» Supplied passage:
━━━━━━

What crossed one’s mind was if Kukah ever imagined going to Sokoto? But the answer was it was an act of serendipity and clearly a handiwork of God. This is coming out of the fact that there was a fatherly-son relationship between him and former President Shehu Shagari and the late Sultan, Alhaji Muhammadu Macido, and the fact that he did write a tribute when Shagari wrote his autobiography ‘Beckoned To Serve and he also did same when the Sultan Alhaji Sa’ad Muhammadu Abubakar celebrated two years on the throne. He did all these in his bid to appreciate the giant strides of peacemakers, and fatefully the Vatican promoted and posted him to the same Sokoto he respects and appreciates their heirs.

As he turns 59 today, life, one makes bold to say has not been bed of roses considering the challenges of working towards building a better Nigeria. But like I say Kukah is like Joseph in the Holy Bible, but he is not in Sokoto by accident, chance or slavery like Joseph, rather he is going there on God’s direction for the peace and progress of mankind.

Our prayer to Almighty God is his new appointment will be another place of serving God, like in the time of Joseph when people thronged his kingdom for manna following famine. So shall it be in his diocese where many will besiege it resulting from an outpour of serving God and mankind, and continued working for peace, unity and progress of our struggle nation. 

Finally, we have lost our own who we hold in high esteem, a person I and the rest of the siblings cannot explain the great impact he has set in our lives. I make this confession that the new Bishop had strived for me despite the juvenile problems that nearly ruined me. I made bold to say again that in God we find life and in Bishop Kukah we find courage and morals.

Today, I am not standing along in life following the discipline he instilled in me. Virtually of us have good lives of our own, and in our own vacations. I am happily married to my childhood friend, Hannatu who also is pained by Kukah’s going, but the God’s work is ahead of mortals and that is where lay our consolation.

As you turn 59, one debt is clear which you will have to pay some, and that is your autobiography which our patience is running out. As we say happy birthday holding our rosaries in our hands reciting prayers of our revered Holy Virgin Mary, we are also joining you in saying the prayers of the memorable St Francis of Assisi.

Lord, make me an instrument of your peace
Where there is hatred, let me sow love;
Where there is injury, pardon;
Where there is doubt, faith;
Where there is despair, hope;
Where there is darkness, light;
And where there is sadness, joy.
Grant that I may not so much seek
to be consoled as to console;
To be understood, as to understand,
To be loved as to love;
For it is in giving that we receive,
It is in pardoning that we are pardoned
And it is in dying to ourselves that we are born to eternal life

 
To set the record straight against several versions of Bishop Kukah’s biography the clergy who was until recently Vicar-General of the Kaduna archdiocese as well as the Parish Priest of St. Andrew Catholic Church, Kakuri, Kaduna, was born on August 31, 1952 in Anchuna, Ikulu Chiefdom in Zangon Kataf local government area of Kaduna State. He had his primary education at St. Fidelis Primary School, Zagom, then St. Joseph Minor Seminary, Zaria, before proceeding to St. Augustine Major Seminary Jos, Plateau State, where he studied Philosophy and Theology.

━━━━━━

» Challenge 1:
What does the tribute to Bishop Kukah say about each of these?
(a) What was the title of the autobiography Shagari wrote?
(b) Who is the writer married to?
(c) Where was Kukah born?
» Challenge 2:
Carry on the tribute to Bishop Kukah from its last sentence.

━━━━━━

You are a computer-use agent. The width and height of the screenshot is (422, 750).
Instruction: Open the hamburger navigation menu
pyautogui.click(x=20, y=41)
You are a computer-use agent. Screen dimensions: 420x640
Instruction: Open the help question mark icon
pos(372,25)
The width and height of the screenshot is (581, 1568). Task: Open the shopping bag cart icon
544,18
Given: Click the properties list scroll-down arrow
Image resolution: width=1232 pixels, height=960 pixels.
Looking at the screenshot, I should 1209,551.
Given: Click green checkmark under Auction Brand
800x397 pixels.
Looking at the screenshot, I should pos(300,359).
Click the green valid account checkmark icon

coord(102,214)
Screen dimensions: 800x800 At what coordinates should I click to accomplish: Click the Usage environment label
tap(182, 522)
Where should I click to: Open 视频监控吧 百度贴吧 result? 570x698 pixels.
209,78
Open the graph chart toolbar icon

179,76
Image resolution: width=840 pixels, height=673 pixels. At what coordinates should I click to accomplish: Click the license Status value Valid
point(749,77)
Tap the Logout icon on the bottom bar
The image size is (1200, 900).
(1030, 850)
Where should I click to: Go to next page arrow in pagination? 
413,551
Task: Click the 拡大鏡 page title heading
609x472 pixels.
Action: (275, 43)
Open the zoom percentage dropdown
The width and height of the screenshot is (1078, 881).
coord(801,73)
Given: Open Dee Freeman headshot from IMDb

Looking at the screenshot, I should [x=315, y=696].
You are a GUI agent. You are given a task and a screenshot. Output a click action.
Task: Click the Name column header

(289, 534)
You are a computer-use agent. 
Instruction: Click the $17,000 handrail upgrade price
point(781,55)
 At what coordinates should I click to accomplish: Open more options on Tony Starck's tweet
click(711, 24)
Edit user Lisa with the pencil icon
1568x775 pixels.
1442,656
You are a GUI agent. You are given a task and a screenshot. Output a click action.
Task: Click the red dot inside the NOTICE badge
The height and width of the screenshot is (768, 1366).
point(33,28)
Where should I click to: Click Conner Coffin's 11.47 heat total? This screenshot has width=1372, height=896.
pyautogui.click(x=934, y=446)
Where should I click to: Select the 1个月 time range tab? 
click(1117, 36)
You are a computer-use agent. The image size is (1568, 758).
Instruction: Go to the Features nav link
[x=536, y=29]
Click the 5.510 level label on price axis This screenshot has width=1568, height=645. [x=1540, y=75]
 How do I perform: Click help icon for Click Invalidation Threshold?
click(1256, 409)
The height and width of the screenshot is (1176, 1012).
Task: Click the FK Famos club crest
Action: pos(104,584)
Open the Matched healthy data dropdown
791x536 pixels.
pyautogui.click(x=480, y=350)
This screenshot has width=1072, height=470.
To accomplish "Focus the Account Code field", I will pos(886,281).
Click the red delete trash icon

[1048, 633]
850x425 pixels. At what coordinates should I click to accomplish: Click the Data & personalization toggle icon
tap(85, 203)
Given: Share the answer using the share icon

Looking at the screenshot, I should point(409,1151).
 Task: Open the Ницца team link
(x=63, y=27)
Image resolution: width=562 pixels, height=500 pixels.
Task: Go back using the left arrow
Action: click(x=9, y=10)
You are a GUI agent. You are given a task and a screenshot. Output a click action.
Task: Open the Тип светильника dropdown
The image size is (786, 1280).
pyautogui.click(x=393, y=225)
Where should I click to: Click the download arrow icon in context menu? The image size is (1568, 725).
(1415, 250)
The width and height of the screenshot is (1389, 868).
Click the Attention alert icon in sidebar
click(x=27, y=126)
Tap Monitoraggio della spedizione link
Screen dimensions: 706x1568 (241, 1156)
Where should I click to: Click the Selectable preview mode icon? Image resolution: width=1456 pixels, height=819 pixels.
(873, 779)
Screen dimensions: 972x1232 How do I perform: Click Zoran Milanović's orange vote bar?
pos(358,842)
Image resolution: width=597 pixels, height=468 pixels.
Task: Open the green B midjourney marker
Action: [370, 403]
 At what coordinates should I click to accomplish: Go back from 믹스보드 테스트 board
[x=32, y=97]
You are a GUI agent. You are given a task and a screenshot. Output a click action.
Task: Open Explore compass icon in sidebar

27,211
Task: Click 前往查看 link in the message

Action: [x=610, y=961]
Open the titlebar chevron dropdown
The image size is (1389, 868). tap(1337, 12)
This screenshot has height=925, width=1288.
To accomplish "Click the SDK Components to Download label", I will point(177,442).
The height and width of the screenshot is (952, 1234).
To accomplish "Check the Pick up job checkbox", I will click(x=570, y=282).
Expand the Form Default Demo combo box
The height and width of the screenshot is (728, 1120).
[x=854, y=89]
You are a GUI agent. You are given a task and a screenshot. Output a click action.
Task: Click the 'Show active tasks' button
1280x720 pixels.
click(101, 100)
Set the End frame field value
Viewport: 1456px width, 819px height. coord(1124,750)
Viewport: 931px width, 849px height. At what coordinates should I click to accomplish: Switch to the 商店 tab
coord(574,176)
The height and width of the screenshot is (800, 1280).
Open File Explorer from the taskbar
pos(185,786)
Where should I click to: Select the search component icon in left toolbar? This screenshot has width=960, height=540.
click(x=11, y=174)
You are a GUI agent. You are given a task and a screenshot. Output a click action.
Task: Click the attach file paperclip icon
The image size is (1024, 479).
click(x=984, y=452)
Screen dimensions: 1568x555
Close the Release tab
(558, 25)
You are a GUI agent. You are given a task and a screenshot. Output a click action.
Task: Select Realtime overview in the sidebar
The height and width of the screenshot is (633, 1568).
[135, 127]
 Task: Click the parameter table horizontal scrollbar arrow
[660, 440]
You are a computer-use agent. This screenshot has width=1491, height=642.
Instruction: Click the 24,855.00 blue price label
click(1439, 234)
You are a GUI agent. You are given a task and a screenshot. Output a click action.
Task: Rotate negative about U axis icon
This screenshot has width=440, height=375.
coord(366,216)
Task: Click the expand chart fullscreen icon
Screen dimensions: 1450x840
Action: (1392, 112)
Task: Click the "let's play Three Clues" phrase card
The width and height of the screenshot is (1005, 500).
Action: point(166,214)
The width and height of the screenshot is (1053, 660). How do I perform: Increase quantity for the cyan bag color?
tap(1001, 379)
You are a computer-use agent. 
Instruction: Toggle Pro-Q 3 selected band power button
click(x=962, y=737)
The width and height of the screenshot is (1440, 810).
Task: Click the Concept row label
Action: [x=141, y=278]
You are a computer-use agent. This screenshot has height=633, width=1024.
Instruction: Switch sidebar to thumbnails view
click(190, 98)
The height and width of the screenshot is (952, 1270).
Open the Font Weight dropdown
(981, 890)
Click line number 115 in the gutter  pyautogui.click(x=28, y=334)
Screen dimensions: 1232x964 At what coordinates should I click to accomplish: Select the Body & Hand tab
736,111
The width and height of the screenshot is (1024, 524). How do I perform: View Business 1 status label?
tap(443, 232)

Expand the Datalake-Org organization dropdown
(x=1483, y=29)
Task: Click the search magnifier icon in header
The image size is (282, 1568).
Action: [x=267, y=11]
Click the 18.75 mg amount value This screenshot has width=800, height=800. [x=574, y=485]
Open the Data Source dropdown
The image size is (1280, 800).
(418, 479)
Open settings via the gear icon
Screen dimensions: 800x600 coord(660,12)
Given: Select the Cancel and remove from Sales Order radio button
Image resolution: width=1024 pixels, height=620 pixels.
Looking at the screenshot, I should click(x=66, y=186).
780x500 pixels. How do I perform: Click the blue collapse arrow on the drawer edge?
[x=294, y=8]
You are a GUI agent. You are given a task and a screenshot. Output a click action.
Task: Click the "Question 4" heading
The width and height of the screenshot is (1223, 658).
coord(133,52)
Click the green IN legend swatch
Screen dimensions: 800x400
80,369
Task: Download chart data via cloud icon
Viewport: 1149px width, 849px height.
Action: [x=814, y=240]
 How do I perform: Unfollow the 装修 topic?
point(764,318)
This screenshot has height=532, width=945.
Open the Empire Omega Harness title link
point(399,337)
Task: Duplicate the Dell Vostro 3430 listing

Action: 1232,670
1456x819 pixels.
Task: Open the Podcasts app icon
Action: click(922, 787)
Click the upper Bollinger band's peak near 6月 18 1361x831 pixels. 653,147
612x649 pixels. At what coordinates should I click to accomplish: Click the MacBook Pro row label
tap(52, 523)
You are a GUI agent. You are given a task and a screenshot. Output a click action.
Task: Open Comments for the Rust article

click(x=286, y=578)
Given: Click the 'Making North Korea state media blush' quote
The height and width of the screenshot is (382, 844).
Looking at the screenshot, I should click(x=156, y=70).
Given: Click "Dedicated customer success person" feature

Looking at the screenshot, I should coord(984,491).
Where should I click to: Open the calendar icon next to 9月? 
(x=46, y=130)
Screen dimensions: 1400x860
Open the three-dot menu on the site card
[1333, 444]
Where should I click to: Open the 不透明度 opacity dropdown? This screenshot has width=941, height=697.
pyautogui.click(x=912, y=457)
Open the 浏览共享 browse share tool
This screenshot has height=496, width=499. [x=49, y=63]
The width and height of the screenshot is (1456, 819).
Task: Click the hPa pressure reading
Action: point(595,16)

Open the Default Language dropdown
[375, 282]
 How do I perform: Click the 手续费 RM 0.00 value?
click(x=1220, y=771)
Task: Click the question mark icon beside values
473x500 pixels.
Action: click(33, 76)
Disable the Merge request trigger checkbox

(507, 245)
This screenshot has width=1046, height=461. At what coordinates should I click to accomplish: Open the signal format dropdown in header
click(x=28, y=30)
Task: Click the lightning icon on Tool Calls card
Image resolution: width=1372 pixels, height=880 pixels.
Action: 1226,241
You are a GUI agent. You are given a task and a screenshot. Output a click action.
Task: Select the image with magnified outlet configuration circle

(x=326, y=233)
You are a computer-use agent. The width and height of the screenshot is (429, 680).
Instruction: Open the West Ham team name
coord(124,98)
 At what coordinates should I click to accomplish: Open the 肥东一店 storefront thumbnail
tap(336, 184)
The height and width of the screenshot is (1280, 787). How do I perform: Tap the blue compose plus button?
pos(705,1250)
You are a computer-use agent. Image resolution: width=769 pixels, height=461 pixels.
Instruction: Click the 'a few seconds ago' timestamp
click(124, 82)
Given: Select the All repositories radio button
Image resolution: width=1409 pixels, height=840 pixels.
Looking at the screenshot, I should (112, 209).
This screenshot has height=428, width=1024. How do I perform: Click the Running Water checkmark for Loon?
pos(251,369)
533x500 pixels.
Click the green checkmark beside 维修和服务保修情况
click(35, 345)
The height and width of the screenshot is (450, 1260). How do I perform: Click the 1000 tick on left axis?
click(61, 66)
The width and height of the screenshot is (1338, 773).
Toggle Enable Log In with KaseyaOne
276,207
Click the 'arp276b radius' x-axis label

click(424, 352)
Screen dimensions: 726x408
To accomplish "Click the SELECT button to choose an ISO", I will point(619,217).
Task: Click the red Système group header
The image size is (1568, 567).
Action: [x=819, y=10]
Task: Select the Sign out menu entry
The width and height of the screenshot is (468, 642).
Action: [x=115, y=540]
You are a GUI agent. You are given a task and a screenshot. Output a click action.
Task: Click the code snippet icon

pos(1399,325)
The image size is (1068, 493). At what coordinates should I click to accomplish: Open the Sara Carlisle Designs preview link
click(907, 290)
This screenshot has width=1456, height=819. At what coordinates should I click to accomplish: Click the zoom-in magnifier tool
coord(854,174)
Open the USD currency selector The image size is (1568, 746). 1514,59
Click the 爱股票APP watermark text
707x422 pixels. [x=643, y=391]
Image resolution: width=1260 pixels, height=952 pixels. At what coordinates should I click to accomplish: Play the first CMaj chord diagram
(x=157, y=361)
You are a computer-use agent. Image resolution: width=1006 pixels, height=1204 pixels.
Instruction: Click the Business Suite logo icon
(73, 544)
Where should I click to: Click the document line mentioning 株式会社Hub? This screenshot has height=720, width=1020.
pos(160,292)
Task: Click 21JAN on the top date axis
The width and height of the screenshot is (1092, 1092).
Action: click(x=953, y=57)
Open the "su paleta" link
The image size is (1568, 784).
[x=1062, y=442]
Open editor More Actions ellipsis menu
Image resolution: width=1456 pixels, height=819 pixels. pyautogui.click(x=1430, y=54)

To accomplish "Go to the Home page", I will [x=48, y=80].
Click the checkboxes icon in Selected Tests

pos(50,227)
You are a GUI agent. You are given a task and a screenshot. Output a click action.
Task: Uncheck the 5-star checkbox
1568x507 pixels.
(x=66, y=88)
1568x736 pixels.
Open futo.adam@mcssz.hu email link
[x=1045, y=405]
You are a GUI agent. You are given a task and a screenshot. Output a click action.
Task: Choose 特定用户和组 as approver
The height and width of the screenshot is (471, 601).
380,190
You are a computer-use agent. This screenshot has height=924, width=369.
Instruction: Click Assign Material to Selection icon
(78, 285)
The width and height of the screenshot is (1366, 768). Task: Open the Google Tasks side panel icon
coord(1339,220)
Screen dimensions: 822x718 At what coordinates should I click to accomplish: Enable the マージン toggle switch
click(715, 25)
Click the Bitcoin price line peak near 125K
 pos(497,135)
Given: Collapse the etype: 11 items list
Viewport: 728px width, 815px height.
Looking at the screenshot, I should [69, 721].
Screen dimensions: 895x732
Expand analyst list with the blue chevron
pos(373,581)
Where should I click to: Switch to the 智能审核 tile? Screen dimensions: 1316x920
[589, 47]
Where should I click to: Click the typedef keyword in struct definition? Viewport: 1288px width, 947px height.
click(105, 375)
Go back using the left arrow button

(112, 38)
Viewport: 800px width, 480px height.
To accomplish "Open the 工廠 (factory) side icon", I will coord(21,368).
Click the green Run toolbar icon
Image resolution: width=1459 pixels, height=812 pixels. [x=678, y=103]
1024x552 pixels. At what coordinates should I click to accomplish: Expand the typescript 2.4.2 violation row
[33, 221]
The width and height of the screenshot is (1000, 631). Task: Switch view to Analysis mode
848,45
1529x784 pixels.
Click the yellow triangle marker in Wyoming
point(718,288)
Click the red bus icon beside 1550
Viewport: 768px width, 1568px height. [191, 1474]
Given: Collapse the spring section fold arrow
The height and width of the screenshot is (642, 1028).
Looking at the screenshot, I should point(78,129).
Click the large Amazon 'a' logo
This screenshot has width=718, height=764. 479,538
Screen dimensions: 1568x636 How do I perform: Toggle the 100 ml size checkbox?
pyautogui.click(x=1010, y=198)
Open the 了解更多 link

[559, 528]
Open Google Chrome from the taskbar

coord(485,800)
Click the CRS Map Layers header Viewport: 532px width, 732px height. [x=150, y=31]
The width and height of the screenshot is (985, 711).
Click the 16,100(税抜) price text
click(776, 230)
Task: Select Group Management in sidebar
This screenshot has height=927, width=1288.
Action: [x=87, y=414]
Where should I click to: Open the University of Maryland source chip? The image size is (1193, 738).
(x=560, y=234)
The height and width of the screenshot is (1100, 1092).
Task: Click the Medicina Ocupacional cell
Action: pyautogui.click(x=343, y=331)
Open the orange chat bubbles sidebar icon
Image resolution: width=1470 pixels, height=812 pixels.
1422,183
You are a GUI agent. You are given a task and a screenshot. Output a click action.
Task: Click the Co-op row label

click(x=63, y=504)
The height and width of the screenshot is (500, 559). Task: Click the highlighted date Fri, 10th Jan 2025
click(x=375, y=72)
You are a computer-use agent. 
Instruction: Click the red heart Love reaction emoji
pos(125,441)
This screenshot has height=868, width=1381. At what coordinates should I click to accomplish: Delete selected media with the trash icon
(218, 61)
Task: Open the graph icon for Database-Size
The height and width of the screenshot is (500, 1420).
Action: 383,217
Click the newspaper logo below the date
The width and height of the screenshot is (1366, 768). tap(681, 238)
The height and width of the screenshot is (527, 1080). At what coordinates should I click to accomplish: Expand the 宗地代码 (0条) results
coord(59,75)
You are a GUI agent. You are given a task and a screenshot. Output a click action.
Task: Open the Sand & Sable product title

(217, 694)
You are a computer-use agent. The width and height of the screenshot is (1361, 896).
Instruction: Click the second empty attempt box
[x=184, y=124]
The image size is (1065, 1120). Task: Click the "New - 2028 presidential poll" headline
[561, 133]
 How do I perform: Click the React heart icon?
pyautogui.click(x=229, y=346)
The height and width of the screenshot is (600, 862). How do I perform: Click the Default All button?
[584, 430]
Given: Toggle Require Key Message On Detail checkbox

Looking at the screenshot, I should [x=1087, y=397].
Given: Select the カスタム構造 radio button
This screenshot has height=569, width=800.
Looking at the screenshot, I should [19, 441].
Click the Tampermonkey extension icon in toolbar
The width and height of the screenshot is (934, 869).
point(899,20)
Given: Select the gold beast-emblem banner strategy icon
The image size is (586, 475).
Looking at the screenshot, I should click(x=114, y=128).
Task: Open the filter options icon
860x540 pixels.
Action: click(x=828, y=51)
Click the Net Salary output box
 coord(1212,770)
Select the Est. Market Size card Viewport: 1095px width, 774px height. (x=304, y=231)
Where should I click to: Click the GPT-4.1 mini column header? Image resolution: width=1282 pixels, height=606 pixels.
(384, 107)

━━━━━━

» Written response 1:
(a) 'Beckoned To Serve'
(b) Hannatu, the writer's childhood friend
(c) Anchuna, Ikulu Chiefdom, in Zangon Kataf local government area of Kaduna State

» Written response 2:
He was ordained a Catholic Priest on December 19th, 1976.

After his ordination, his quest for knowledge took him to the University of Ibadan, there he obtained a diploma in Religious Studies; he received the Bachelor of Divinity at the Urban University Rome in 1976, then a Master’s degree in Peace Studies, at the University of Bradford, United Kingdom in 1980, and PhD at the famous London School of Oriental and African Studies (SOAS) in 1990.

However, his most outstanding book that discusses the religious politics of Northern Nigeria - Religion, Politics and Power in Northern Nigeria (1993) received an Honorary Noma commendation in 1994.

Furthermore to his credit again, is another book that analyses democracy in Nigeria titled Democracy and Civil Society in Nigeria, then Religion and The Politics of Justice in Nigeria. In 1996 he co-published with Professor Toyin Falola another book titled Religious Militancy and Self-Assertion, Religious Revivalism in Nigeria. Other books include The Shattered Microcosm. The Collapse of the Moral Order in Africa, and The Mustard Seed, then Towards a Just Democratic Nigeria, The Catholic Church and Politics in Nigeria, and Whistling in the Dark. Apart from compendium of interviews he granted to the media during the military era, others are The Church and the Politics of Social Responsibilities, and Oputa Panel, Human Rights and the Struggle for Justice in Nigeria which is forthcoming.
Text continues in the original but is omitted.